Mes parents donc....je suis une enfant "modèle" (en fait un esprit très original, très décalé, mais la volonté de ne pas décevoir
Les relations de mes parents avec mon mari sont mauvaises....il y a 10 ans , pour mon anniversaire, mon mari a organisé une petite fête entre amis sans les inviter....nous avions prévu de les inviter le we suivants ...ils ont refusé....s'en est suivi beaucoup de reproches et un ras le bol de mon mari leur disant par écrit qu'il ne souhaitait plus les voir. Cette lettre mon père doit la connaître par coeur et me la ressort régulièrement. Malgré cela notre couple a tenu. Mais mon mari n'a plus voulu de relations avec eux....mon père n'a cessé de me demander des explications (je rentrais souvent de chez eux en pleurant et un jour mon mari a pris le téléphone est lui a dit que c'était un "connard" et qu'il allait lui casser la gueule".

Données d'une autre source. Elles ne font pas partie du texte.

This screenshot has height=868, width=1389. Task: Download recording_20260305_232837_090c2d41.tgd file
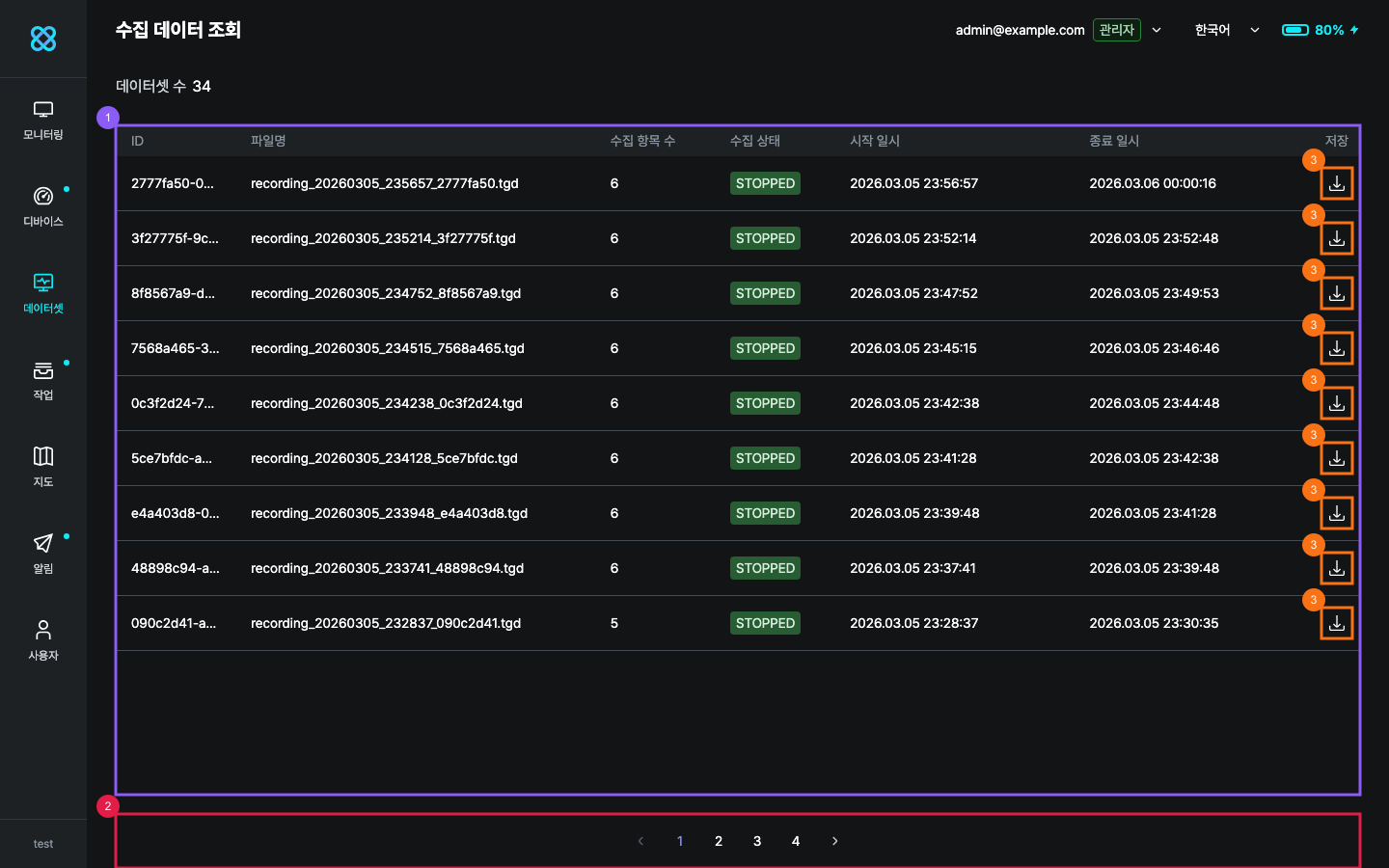coord(1336,623)
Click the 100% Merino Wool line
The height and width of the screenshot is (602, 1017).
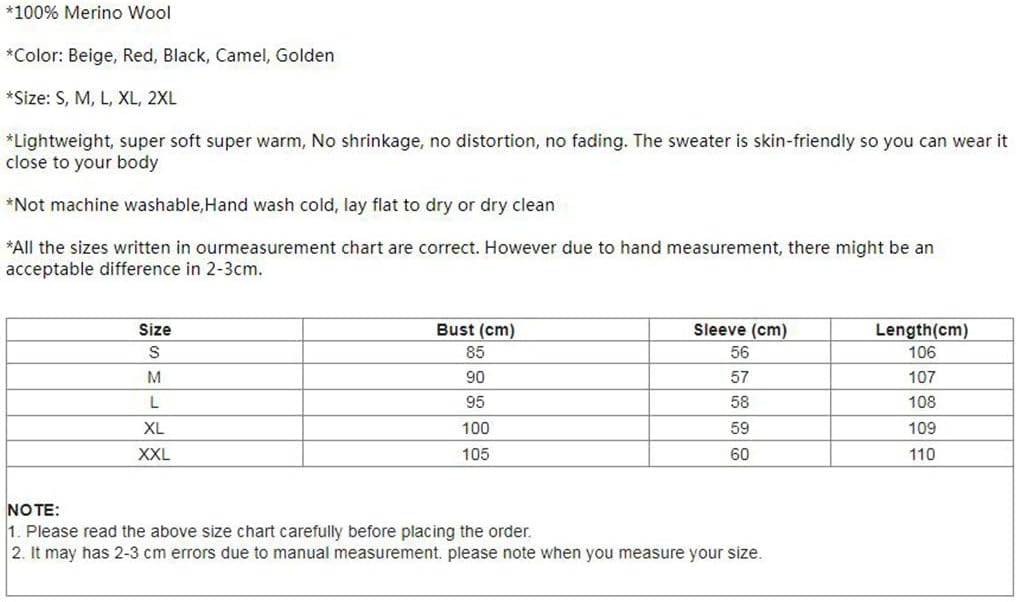88,12
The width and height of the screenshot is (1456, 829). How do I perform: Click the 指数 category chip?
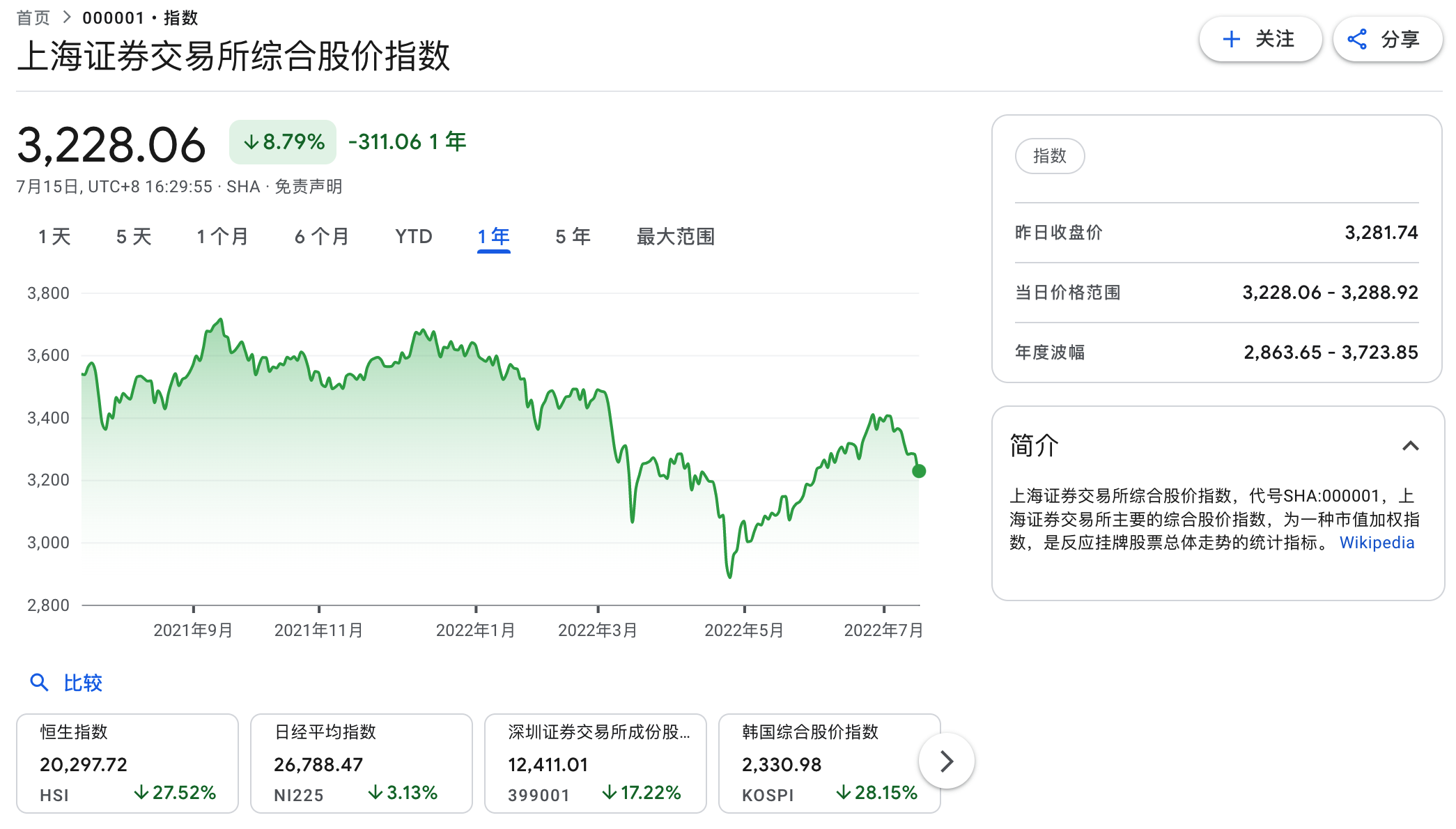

Depuis il a envoyé une lettre pour s'excuser, l'a appelé pour les inviter, mais rien n'y a fait. Ce que souhaitent mes parents aujourd'hui c'est le divorce pour qu'ils puissent se débarrasser de ce futur héritier.....
Avec les petits enfants ils ont tjrs été très présents, très affectueux mais font pression sur eux aujourd'hui pour qu'ils demandent à leur père de s'expliquer. Ils refusent que nous venions les voir pour Noël....etc.....je viens de l'appeler pour lui demander d'être plus souple, colère, culpabilisation (ma mère va faire un malaise.....)....
Ils sont capables de souffler à tout moment le chaud et le froid....
moi là dedans, je ne sais plus qui je suis.... je suis écartelé entre l'affection que j'ai pour eux et la volonté d'essayer de mener ma vie toute aussi imparfaite qu'elle puisse être. Je suis consciente que par mon manque de décision vis à vis d'eux j'ai aussi gâcher la vie de mon mari et peut être en partie de mes enfants..... et je n'arrive toujours pas à dire "ils sont toxiques" et je culpabilise tjrs parce qu'ils passeront les fêtes seuls, parce qu'ils vieillissent.....
Désolée d'être si longue....et si peu cohérente......que pensez vous de tout cela ? Que puis je faire ? je suis allé voir une psy mais cela ne m'a pas aidé, cela ne m'a pas apporté de solutions, comment retrouvé un semblant de sérénité....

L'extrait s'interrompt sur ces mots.